Unemployment Compensation Board of Review of the Commonwealth v. Tickle

19 Pa. Commw. 550 | Pa. Commw. Ct. | 1975

Opinion by

Judge Kramer,

This opinion involves 14 separate appeals filed by the appellants (claimants) named in the caption above from an order of the Unemployment Compensation Board of *556Review (Board), dated May 31, 1974, affirming its referee’s decision denying unemployment compensation benefits to all 14 claimants.

Prior to June 29, 1973, the claimants were employed as garagemen and mechanics by the Schwerman Trucking Company (Schwerman) at two of its Pittsburgh truck terminals. Seven of the claimants (Robert A, Tickle, Joseph B. Matlack, Newman, Mohney, Matze, Shamberger and Johnson) were members of the Automotive Chauffeurs, Parts and Garage Employees, Local 926, and the other seven claimants (Lyman A. Tickle, Theodore A. Matlack, Thompson, Lapusnak, Smith and Shondelmyer) were members of Machinists Union, Local 1060. On Friday, June 29, 1973, the drivers of Schwerman at these two terminals, who were members of a separate union, viz. Teamsters Local 249, went on strike and picket lines were established at both terminals. All of the claimants were of a different grade or class of worker than the drivers who were involved in the strike.

→ Requirement: Set down, word for word, the part of the court opinion that opens with the words "Prior to June" and closes with "in the strike.".

→ Supplied entries:
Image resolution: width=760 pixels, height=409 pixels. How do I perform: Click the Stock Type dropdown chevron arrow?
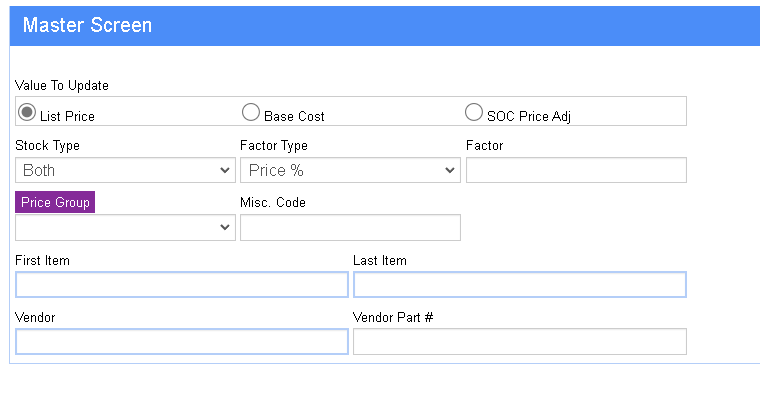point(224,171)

---

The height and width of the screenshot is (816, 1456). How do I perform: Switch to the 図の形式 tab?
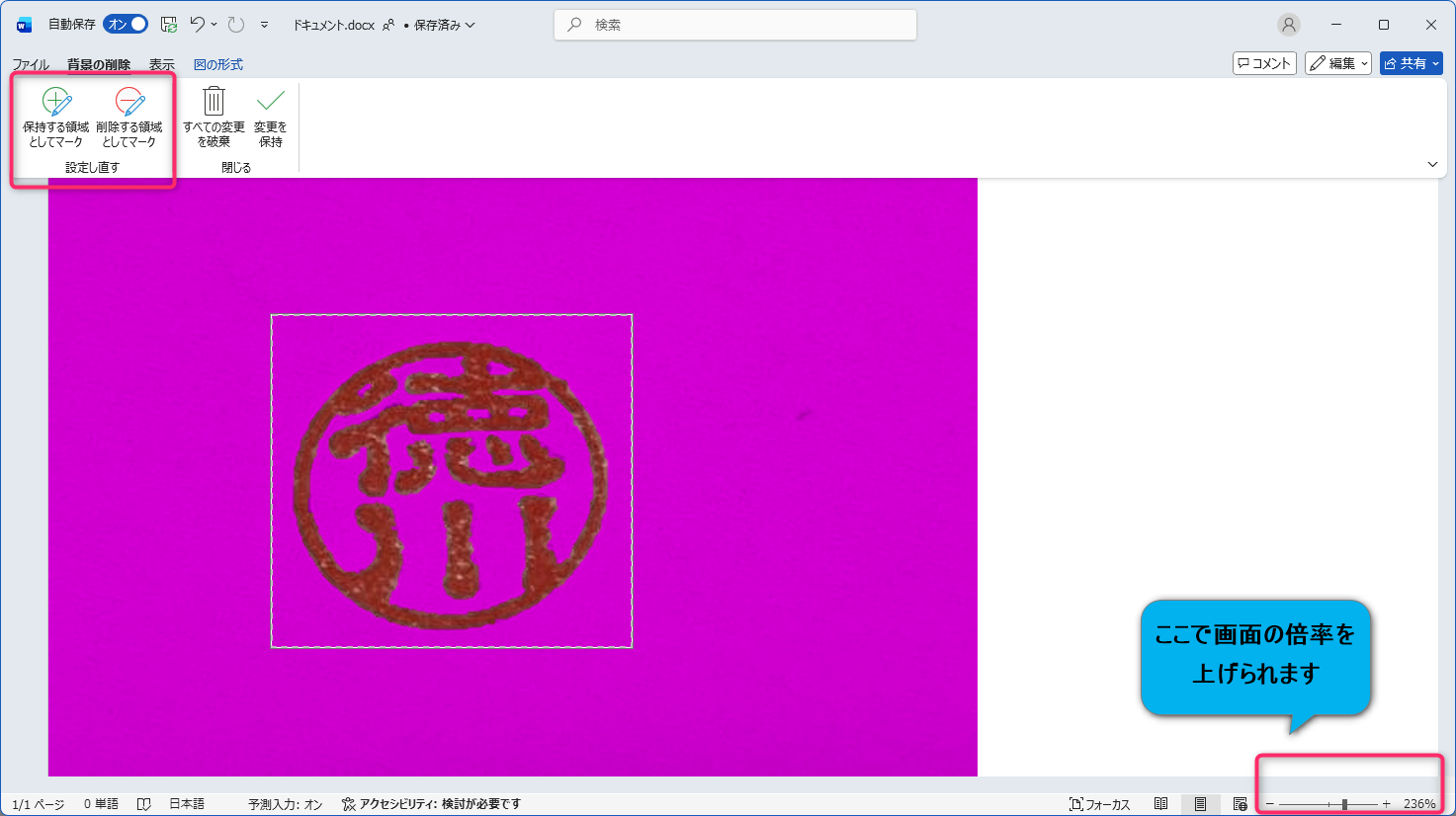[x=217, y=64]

→ Worked answer:
Prior to June 29, 1973, the claimants were employed as garagemen and mechanics by the Schwerman Trucking Company (Schwerman) at two of its Pittsburgh truck terminals. Seven of the claimants (Robert A, Tickle, Joseph B. Matlack, Newman, Mohney, Matze, Shamberger and Johnson) were members of the Automotive Chauffeurs, Parts and Garage Employees, Local 926, and the other seven claimants (Lyman A. Tickle, Theodore A. Matlack, Thompson, Lapusnak, Smith and Shondelmyer) were members of Machinists Union, Local 1060. On Friday, June 29, 1973, the drivers of Schwerman at these two terminals, who were members of a separate union, viz. Teamsters Local 249, went on strike and picket lines were established at both terminals. All of the claimants were of a different grade or class of worker than the drivers who were involved in the strike.